TASK STATEMENT: Find the word "info" in the listing; pull out each line holding it.

--

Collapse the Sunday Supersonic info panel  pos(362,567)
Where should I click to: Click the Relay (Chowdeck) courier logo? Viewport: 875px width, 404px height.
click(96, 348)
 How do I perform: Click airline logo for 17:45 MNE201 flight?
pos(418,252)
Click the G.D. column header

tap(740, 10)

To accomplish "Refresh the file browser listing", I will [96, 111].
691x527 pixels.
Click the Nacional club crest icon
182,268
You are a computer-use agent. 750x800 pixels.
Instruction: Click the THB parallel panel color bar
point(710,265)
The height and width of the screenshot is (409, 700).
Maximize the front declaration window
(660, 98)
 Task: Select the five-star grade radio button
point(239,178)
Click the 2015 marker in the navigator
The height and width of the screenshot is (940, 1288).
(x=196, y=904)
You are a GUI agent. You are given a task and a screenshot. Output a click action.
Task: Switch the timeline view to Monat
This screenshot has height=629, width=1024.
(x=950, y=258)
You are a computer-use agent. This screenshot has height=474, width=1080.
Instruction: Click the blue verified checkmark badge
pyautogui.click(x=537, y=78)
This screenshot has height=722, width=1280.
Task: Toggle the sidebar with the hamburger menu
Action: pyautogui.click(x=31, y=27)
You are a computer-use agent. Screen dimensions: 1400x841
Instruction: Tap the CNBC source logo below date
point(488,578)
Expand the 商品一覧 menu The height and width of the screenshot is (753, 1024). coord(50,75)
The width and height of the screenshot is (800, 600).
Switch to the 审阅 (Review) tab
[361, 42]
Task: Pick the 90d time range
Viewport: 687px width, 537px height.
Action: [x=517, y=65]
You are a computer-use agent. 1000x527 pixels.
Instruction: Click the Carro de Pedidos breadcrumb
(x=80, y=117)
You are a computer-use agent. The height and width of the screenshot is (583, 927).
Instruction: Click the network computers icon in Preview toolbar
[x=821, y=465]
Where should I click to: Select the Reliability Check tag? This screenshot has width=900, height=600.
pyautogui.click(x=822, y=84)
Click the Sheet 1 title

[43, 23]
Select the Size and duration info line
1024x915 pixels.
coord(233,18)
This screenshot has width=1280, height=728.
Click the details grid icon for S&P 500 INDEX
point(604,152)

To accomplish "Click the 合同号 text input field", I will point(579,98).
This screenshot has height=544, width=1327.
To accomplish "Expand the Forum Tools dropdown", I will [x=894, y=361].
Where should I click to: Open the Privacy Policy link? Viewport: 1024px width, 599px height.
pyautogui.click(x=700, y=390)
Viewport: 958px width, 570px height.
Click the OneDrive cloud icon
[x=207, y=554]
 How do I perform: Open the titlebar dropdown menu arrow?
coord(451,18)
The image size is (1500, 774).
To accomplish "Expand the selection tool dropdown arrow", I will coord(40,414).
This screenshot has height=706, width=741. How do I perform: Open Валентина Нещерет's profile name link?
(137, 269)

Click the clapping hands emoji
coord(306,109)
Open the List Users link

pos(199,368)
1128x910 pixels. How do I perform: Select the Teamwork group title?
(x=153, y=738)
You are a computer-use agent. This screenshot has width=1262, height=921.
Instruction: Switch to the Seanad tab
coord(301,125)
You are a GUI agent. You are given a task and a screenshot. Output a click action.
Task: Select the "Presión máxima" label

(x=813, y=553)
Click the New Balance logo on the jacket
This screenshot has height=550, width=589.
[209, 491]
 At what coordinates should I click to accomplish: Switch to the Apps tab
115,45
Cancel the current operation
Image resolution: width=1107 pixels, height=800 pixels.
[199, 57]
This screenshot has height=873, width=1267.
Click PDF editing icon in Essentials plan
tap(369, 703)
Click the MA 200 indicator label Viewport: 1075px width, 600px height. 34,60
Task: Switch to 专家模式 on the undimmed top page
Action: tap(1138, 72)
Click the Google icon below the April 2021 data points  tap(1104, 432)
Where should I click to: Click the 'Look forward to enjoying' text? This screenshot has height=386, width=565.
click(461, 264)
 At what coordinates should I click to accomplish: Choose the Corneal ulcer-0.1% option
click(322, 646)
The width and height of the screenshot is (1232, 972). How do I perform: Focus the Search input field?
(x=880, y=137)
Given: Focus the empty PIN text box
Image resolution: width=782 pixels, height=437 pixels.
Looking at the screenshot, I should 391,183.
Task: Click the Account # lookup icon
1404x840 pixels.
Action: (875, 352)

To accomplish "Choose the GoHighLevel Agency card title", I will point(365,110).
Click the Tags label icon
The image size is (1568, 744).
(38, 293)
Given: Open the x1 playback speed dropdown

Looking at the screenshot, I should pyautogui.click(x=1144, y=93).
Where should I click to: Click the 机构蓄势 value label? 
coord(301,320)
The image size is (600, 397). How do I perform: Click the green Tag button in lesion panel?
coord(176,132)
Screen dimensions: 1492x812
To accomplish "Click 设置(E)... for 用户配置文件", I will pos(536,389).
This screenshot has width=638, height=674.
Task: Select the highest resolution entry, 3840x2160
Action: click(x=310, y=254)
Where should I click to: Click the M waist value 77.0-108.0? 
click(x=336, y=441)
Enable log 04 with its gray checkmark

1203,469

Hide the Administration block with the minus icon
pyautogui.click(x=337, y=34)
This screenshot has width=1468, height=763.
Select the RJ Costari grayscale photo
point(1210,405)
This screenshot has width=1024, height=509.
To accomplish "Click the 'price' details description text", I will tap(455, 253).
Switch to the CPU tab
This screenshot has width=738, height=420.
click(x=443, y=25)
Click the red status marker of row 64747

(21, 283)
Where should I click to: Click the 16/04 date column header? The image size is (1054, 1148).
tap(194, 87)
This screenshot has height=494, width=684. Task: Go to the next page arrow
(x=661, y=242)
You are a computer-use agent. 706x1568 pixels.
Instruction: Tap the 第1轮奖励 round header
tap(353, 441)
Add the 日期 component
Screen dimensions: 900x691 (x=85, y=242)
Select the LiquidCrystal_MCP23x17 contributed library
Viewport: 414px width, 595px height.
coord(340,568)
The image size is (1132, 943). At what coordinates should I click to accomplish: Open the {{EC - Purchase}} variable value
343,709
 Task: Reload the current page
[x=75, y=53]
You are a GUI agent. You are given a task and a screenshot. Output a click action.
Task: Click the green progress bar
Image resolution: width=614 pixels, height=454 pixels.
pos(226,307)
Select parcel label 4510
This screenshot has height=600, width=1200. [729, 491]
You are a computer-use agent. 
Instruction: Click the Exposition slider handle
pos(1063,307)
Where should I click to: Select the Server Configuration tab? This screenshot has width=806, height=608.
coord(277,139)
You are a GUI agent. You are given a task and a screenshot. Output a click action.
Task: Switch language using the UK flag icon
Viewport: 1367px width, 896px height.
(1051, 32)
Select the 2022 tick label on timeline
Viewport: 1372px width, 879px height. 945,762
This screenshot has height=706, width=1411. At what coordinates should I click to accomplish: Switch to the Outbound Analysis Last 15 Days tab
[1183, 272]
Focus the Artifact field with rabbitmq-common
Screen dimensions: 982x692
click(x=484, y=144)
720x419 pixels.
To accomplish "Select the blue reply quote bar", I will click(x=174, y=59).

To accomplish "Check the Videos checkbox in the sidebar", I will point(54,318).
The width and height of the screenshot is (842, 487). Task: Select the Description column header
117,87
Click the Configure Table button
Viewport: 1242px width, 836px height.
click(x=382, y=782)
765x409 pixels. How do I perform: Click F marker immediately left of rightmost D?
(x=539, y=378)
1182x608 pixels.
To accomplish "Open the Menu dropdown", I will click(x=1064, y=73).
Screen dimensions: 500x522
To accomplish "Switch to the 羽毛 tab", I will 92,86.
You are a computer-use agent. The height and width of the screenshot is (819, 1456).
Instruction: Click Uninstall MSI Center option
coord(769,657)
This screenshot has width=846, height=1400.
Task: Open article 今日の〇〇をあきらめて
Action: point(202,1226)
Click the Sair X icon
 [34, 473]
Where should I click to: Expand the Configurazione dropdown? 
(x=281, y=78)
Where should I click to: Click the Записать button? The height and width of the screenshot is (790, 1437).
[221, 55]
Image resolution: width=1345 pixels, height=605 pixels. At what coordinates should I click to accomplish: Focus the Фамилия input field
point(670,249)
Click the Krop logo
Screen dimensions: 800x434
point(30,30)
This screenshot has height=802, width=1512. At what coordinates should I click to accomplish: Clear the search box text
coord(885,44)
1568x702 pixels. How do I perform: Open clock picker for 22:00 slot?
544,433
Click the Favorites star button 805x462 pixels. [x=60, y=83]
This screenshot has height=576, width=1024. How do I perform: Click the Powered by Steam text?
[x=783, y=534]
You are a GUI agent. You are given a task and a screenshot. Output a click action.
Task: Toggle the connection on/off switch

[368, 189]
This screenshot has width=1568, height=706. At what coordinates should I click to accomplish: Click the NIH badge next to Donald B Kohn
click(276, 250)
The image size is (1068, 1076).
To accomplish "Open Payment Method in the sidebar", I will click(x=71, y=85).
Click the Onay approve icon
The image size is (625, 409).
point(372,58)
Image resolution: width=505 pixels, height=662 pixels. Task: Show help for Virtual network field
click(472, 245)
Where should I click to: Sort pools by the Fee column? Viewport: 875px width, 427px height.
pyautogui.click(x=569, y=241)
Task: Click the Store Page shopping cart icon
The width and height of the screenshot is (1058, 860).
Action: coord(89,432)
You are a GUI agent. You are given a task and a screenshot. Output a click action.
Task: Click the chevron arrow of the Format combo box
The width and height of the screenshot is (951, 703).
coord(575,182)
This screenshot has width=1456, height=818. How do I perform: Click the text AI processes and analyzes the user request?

--

REPLY:
Collapse the Sunday Supersonic info panel  pos(362,567)
Select the Size and duration info line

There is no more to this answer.